REQUIRED TASK A -
Render this sentence from the reflection on Hosea below into Spanish: “God’s ways are so much higher than our own.”
REQUIRED TASK B -
Resume the reflection on Hosea below after its final sentence, carrying on in the same voice.

As God acts, however, He also grieves:

            “And when [Jesus] drew near and saw the city [of Jerusalem], he wept over it, saying, ‘Would that you, even you, had known on this day the things that make for peace! But now they are hidden from your eyes. For the days will come upon you, when your enemies will set up a barricade around you and surround you and hem you in on every side and tear you down to the ground, you and your children within you. And they will not leave one stone upon another in you, because you did not know the time of [my coming].’” Luke 19:41-44 ESV

            d) See that God limits the time of His anger.  In all God’s righteous wrath, God yet held out the ancient promise of a Deliverer.  He is faithful to His promises!  God promised Israel that good will come out of their destruction; a Redeemer will yet come out of the whole of God’s chosen people–a people who were not chosen out of their own virtue, but out of God’s own pre-ordered plan for all mankind.  

            God’s ways are so much higher than our own.  We see all that happens on this earth and think that what we see of stumbled justice is all there is.  But God sees and operates from the eternal reality that transcends this world.  

            Hosea’s next son is named Lo-Ammi, meaning “not my people”, “for you are not my people, and I am not your God.” This is simply God calling the situation what it is–Israel had rejected their God for a sorry substitute and, like the prodigal son, turned their back on the Fatherhood of God. But here’s the diamond in the coal:

Yet the Israelites will be like the sand on the seashore, which cannot be measured or counted. In the place where it was said to them, ‘You are not my people,’ they will be called ‘children of the living God.’ The people of Judah and the people of Israel will come together; they will appoint one leader and will come up out of the land, for great will be the day of Jezreel” (Hosea 1:10-11).

            God is not just promising that His anger will be “for a time”, He is assuring that the Promise of a Savior through greater Israel and Judah is not rescinded.  We who believe and make up the body of Christ as His Church are called the children of the living God.

            Hundreds of years later, Paul quoted Hosea’s prophetic promise (Romans 9:25-26) to show the sovereignty of God’s mercy: “But it is not as though the word of God has failed. For not all who are descended from Israel belong to Israel, and not all are children of Abraham because they are his offspring, but ‘Through Isaac shall your offspring be named.’ This means that it is not the children of the flesh who are the children of God, but the children of the promise are counted as offspring” (v.6-8)

            The difference is that the Redeemer did come, in the person of Jesus Christ who paid the price for all our betrayal of sin. God keeps His covenants! The temporal nature of His wrath is not based on our actions, or His “forgetfulness”, or petulant whim like our own anger; God’s mercy is based upon God’s perfect justice.  God’s punishment never exceeds the crime.  God’s punishment considers the frailty of the criminal. God limits his censures, desiring and making the way possible for repentance.  God’s justice is merciful.  His judgments are kind. In Christ, “mercy and truth are met together; righteousness and peace have kissed..” (Psalm 85:9-10 KJV).

DATA SEGMENT -
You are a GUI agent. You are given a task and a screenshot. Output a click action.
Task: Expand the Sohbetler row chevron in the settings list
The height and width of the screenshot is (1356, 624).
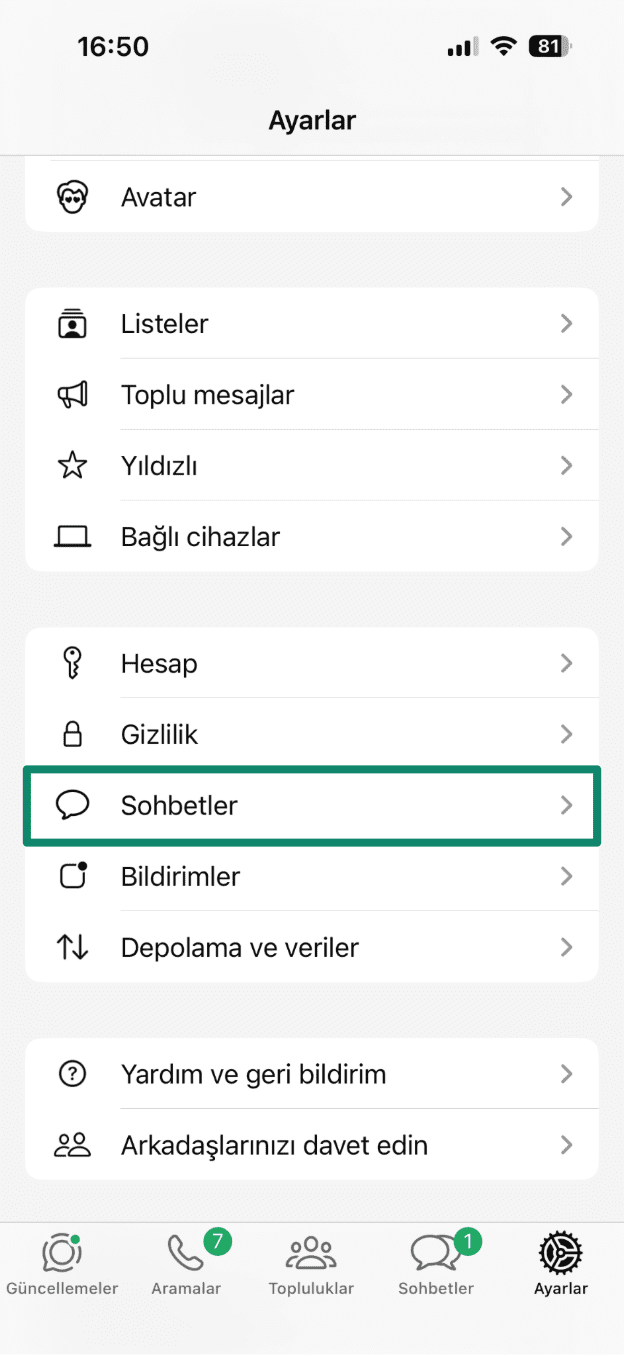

RESPONSE A -
Los caminos de Dios son mucho más altos que los nuestros.

RESPONSE B -
            e) See that God restores!  God’s character of mercy has not taken a beating. Restoration was the covenant plan all along. God sent Jesus Christ into our world, precious to God, to redeem the world so that we would all live in covenant with Him in glory.  God “so loved the world that He gave His only God-begotten son that whoever believes on Him shall NOT perish, but would have everlasting life. For God did not send His Son to condemn the world, but that the world through Him might be saved” (John 3:16-17). 

            Hosea begins God’s dire prophetic message with this promise: “Come, let us return to the LORD. He has torn us to pieces, but he will heal us; he has injured us but he will bind up our wounds” (Hosea 1:1).

What have you experienced in this life that has torn you to pieces? What injuries do you bear from your own sin or someone else’s upon you? I have my own trials to bear, too. This promise, this Jesus, is ours–even now. God restoration is merciful.  

So back to our question, “Is there a limit to God’s mercy?”  

            The answer is yes and no. 

            Yes, God’s perfect justice, after a long-suffering time of warning and waiting, will be enacted.  Expressed mercy will be withdrawn so that justice can be fulfilled.

            But no, God’s character of mercy will be satisfied in Christ’s perfect substitution for our sin. God’s mercy covers our sin.  In Christ, God’s wrath is satisfied, His restoration complete.  There is no limit or changeableness to God’s character and action of mercy.

My Response

            You and I, like Adam and Eve and Israel of old, can choose to turn away from the sin that is binding us up right now. It may be distinct, individual sin (wrong-doings), or (if you are outside of God’s covenant) it may be that your entire fallen nature of sinfulness is at stake. Either way, we both have been given the gift of choice.

            We will either turn to Him and away from our rebellion in this moment and ask for God’s mercy, or you or I will reject God’s mercy and continue in our sin.  “Behold your sin will find you out,” the Lord says (Numbers 32:23).  God will act, because God is merciful.  

            Think of God’s mercy this way:  Our sin has already invoked the wrath and punishment of God, which is death (Romans 6:23 “...for the wages of sin is death“). But in His longsuffering mercy, He delays our punishment or destruction (Romans 6:23 “…but the gift of God is eternal life in Jesus Christ our Lord”). What will you and I do with the time God has given us to move from treachery to obedience, from death to life?

But this two-part series on forgiveness and mercy is supposed to be on how I am to forgive others, not how I am to be forgiven, right? Well, the answer, as we have seen, is that in order to forgive, I must realize my own need of forgiveness and measure my own ability to forgive by God’s limitless mercy toward myself.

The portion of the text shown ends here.